**Task instructions**.
**A.** In the explainer on the Cebu lockdown, on what day did Presidential Spokesman Harry Roque's recorded address air?
**B.** Pick up the explainer on the Cebu lockdown after its last sentence and keep writing.

**Document section**.
>>>>

EXPLAINER: For Cebu City and Cebu Province, ECQ ends May 15, unless reset in new review

THE SITUATION. The inter-agency task force has decided for Cebu City and Cebu Province -- with seven other cities and provinces in Visayas and Mindanao -- on when to lift the lockdown in their areas. It's until May 15, unless sooner ended after a reassessment before April 28. That surely affects the decision or plan of some local government leaders. Here's how and why.

WHAT HAPPENED. In a recorded public address aired Friday, April 24, Presidential Spokesman Harry Roque said the National Government declared an "enhanced community quarantine" (ECQ) in cities and provinces in Visayas and Mindanao, which it considers to be "at high risk" in the spread of Covid-19.

The cities that the Inter-Agency Task Force for Emerging Infectious Diseases (AITF-EID) declared under ECQ or lockdown include Cebu City. And the provinces include Cebu Province. The seven others in the Vis-Min list do not include any other city in Cebu. Iloilo, Antique, Capiz, and Davao del Norte, Davao de Oro and Davao City are in it.

<<<<

**Information provided**.

>>>>

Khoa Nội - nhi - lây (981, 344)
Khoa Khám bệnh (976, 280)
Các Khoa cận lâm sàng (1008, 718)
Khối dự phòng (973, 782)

<<<<

**Exercise results**.
**A.** Friday, April 24

**B.**
First time affecting VisMin

What's significant is that for the first time, the National Government, through the AITF and the office of the president, has decided for Vis-Min LGUs on the matter of declaring quarantines.

IATF has declared an enhanced quarantine in Cebu City and Cebu Province. Both LGUs already did, much earlier, and the ECQ or lockdown is still on: until May 30 for Cebu City and open-ended for Cebu Province ("not in the near future," said Governor Gwen Garcia).

Before this new order from IATF, LGUs south of Luzon were the ones making the quarantine declarations, including the shift from "general" to "enhanced."

IATF decides, unless...

What does the new announcement mean? IATF is obviously looking now beyond Luzon in guiding the battle against coronavirus. It must be because the crisis is being re-framed as a nationwide problem and the National Government deems it more effective to centralize decision-making.

For now, IATF designation of the selected Vis-Min areas may be "re-checked" and assessment could change before April 30. The May 30 ending date set by Cebu City Mayor Edgar Labella is now superseded by IATF's May 15 schedule unless revised before April 28. The date Cebu Province has not set will now have to conform to the May 15 deadline or whatever IATF ultimately fixes.

LGUs may offer, or ATF may ask for, the conditions on the ground in Cebu but the National Government decides. Unless the LGUs are left alone again, in which case the governor and the mayors make the call, given the pro-active leadership in the local scene.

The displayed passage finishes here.